Shiroe comments on the case for CoT unfaithfulness is overstated

Shiroe 2 Oct 2024 16:51 UTC
1 point
0
I’d like to see how this would compare to a human organization. Suppose individual workers or individual worker-interactions are all highly faithful in a tech company. Naturally, though, the entire tech company will begin exhibiting misalignment, tend towards blind profit seeking, etc. Despite the faithfulness of its individual parts.

Is that the kind of situation you’re thinking of here? Is that why having mind-reading equipment that forced all the workers to dump their inner monologue wouldn’t actually be of much use towards aligning the overall system, because the real problem is something like the aggregate or “emergent” behavior of the system, rather than the faithfulness of the individual parts?
- tailcalled 2 Oct 2024 17:12 UTC
  2 points
  0
  Parent
  My threat model is entirely different: Even if human organizations are misaligned today, the human organizations rely primarily on human work, and so they pass tons of resources and discretion on to humans, and try to ensure that the humans are vigorous.

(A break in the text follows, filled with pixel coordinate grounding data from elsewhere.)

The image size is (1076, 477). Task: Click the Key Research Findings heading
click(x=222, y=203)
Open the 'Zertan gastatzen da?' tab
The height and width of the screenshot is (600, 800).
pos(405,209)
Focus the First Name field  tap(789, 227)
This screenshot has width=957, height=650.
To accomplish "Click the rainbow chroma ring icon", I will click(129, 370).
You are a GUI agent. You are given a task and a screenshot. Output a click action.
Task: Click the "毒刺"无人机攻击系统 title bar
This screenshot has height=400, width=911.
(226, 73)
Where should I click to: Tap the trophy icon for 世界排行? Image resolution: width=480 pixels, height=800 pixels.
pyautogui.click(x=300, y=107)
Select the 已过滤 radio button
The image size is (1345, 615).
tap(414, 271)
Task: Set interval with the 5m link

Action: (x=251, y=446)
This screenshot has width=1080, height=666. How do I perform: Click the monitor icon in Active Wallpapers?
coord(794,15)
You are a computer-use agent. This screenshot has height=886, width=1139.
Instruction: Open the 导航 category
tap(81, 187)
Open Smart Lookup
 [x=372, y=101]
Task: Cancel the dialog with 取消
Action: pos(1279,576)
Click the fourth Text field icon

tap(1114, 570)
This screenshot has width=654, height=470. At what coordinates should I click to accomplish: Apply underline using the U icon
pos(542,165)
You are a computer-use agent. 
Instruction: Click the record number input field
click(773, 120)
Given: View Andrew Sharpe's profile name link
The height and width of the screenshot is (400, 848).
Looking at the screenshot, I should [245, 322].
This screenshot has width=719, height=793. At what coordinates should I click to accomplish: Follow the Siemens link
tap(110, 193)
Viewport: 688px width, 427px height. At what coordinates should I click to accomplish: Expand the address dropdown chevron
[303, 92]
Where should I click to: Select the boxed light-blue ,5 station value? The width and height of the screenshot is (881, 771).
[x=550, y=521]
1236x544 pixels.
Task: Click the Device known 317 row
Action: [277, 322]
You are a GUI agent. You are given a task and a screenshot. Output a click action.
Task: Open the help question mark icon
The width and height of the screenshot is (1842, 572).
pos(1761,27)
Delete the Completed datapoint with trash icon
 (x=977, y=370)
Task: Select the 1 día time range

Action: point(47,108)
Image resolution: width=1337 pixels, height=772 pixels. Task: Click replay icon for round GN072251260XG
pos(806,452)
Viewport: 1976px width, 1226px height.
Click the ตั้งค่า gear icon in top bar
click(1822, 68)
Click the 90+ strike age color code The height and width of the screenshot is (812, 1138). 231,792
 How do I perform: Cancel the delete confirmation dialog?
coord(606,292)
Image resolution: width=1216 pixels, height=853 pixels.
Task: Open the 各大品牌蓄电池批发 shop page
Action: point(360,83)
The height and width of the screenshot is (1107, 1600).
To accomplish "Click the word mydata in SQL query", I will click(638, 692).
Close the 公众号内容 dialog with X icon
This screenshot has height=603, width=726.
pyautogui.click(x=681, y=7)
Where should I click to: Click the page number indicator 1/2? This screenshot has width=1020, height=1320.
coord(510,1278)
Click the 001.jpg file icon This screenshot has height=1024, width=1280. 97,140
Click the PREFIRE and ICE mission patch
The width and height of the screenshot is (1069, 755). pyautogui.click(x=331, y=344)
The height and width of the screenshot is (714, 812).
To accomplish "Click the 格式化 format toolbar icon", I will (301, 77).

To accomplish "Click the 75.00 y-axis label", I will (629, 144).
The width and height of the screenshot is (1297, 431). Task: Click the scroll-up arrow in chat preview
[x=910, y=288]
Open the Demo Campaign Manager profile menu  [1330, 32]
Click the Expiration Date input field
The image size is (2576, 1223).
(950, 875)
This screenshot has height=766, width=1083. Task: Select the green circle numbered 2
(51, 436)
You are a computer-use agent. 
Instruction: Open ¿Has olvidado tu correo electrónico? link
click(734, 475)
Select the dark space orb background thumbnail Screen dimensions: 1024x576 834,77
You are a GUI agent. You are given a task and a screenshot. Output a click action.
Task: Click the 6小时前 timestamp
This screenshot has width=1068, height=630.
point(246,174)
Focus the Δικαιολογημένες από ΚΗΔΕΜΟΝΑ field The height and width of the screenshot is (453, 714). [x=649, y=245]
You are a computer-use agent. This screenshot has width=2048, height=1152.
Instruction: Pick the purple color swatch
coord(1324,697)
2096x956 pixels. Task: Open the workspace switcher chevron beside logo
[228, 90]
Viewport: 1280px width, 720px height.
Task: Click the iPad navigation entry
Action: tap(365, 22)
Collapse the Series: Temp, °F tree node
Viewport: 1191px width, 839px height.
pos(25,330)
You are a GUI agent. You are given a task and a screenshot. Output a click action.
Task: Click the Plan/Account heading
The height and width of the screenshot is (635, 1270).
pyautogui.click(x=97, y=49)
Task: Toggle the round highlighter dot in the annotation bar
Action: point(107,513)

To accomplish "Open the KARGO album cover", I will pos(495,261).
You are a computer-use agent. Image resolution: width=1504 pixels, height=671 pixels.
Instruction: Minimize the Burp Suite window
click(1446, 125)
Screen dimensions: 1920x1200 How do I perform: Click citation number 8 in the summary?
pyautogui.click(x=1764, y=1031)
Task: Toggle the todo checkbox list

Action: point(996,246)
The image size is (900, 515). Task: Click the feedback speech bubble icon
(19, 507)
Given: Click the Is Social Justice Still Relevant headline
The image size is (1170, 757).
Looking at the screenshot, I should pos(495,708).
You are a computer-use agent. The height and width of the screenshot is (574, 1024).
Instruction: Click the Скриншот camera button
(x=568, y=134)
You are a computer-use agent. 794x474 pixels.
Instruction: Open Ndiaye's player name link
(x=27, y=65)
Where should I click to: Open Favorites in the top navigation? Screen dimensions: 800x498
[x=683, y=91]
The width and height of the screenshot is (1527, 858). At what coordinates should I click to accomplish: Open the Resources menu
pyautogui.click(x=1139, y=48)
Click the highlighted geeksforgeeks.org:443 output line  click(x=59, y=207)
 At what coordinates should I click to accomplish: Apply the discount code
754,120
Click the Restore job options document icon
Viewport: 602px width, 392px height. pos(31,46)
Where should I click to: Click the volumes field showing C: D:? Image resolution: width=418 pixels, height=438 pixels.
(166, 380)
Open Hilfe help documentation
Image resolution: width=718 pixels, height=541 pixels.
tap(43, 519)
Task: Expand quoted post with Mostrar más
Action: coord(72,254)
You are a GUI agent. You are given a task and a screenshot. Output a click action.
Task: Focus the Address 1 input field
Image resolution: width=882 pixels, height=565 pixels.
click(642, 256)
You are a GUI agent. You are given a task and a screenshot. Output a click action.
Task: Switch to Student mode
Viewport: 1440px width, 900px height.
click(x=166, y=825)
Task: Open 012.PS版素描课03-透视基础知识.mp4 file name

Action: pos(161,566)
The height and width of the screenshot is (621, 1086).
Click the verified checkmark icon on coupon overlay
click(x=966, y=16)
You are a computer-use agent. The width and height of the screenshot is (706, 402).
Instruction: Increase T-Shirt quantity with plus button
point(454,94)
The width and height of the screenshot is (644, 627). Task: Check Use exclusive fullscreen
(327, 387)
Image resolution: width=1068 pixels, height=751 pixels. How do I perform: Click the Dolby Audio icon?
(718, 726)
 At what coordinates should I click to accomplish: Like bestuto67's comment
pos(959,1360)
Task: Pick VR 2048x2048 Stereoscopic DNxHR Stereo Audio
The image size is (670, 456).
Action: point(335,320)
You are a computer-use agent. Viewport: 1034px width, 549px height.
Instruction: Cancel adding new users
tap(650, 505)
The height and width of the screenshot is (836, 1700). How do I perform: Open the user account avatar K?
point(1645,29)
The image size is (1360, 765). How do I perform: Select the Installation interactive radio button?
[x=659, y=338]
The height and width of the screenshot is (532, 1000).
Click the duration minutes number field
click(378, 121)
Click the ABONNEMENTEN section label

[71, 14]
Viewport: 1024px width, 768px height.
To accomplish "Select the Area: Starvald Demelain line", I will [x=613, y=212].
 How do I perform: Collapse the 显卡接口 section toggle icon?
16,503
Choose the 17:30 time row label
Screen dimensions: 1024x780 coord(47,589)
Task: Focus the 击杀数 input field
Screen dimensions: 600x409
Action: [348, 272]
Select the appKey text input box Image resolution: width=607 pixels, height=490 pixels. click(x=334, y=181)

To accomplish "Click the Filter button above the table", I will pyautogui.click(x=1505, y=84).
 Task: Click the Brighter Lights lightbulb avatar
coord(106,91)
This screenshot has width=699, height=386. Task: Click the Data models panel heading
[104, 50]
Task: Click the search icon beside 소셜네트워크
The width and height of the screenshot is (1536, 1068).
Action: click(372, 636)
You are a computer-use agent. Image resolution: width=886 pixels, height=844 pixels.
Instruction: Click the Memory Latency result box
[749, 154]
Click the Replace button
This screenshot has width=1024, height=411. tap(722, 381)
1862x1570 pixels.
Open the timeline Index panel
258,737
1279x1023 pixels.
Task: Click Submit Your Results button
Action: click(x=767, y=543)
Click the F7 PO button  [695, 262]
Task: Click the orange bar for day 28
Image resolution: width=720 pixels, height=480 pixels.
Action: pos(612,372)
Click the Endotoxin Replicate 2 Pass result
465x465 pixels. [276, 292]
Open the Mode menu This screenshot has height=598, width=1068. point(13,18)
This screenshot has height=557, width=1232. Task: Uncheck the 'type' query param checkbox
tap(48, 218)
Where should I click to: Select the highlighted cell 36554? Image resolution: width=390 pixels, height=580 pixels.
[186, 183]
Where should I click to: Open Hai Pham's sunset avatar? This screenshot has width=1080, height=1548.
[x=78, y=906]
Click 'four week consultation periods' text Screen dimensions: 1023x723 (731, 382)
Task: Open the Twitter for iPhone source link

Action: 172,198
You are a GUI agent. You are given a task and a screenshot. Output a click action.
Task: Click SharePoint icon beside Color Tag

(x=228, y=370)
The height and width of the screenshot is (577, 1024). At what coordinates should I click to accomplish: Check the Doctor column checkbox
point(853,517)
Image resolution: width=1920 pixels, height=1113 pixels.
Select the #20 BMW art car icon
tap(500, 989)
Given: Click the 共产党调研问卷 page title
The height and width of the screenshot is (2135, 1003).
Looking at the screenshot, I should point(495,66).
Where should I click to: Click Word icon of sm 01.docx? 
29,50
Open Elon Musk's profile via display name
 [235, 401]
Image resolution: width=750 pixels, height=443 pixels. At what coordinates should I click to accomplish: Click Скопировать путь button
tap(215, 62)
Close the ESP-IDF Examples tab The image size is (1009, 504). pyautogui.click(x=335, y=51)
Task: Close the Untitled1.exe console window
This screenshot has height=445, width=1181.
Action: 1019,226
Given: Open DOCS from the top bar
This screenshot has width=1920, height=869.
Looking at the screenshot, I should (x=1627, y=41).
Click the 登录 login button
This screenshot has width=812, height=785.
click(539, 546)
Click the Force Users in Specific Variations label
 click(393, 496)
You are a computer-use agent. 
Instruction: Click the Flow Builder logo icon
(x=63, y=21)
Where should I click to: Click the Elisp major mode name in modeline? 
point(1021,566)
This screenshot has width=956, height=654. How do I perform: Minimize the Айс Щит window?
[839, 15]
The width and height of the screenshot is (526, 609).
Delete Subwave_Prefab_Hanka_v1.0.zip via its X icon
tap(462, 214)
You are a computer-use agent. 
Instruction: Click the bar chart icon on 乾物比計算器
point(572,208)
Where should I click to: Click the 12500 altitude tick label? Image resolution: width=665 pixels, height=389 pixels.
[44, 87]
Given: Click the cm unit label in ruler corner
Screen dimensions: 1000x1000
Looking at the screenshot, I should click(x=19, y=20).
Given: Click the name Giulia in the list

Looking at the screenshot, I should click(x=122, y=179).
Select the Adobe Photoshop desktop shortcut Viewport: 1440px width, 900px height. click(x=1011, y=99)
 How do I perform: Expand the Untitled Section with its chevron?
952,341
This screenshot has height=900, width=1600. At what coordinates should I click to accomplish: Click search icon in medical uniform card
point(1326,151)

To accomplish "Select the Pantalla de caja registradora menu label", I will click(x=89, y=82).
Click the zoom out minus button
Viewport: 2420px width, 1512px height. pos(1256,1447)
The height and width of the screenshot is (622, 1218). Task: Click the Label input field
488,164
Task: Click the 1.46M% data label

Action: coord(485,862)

  Meanwhile, under @mattmacdermott ’s alignment proposal, one would get rid of the humans and pass tons of resources and discretion on to LLMs. Whether one values the LLMs is up to you, but if human judgement and resource ownership is removed, obviously that means humans lose control, unless one can change organizations to give control to non-employees instead of employees (and it’s questionable how meaningful that is).